WHAT TO PRODUCE: Copy out the lines below that hold the word "agent".

DATASET EXTRACT below:

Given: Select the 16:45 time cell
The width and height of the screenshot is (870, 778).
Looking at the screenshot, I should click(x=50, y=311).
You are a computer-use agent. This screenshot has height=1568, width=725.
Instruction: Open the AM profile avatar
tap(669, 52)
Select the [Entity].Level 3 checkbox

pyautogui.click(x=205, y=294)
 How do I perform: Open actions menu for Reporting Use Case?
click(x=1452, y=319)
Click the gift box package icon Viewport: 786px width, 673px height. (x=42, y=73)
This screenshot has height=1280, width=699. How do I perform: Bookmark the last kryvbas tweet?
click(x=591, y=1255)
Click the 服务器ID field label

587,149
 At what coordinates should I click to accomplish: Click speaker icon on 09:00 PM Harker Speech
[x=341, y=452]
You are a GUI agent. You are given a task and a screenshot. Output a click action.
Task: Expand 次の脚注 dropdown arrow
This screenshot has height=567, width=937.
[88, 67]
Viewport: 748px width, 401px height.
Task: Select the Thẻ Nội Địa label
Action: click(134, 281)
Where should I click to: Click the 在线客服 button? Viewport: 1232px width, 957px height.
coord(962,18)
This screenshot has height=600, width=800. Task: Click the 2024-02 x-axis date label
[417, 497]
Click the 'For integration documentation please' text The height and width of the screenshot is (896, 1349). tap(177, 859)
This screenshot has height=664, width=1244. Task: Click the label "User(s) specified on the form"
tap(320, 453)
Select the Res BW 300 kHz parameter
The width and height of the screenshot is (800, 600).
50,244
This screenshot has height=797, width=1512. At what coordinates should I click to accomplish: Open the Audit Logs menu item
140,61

End of DATASET EXTRACT.

ANSWER SPACE:
You are a computer-use agent. This screenshot has height=1568, width=725.
You are a GUI agent. You are given a task and a screenshot. Output a click action.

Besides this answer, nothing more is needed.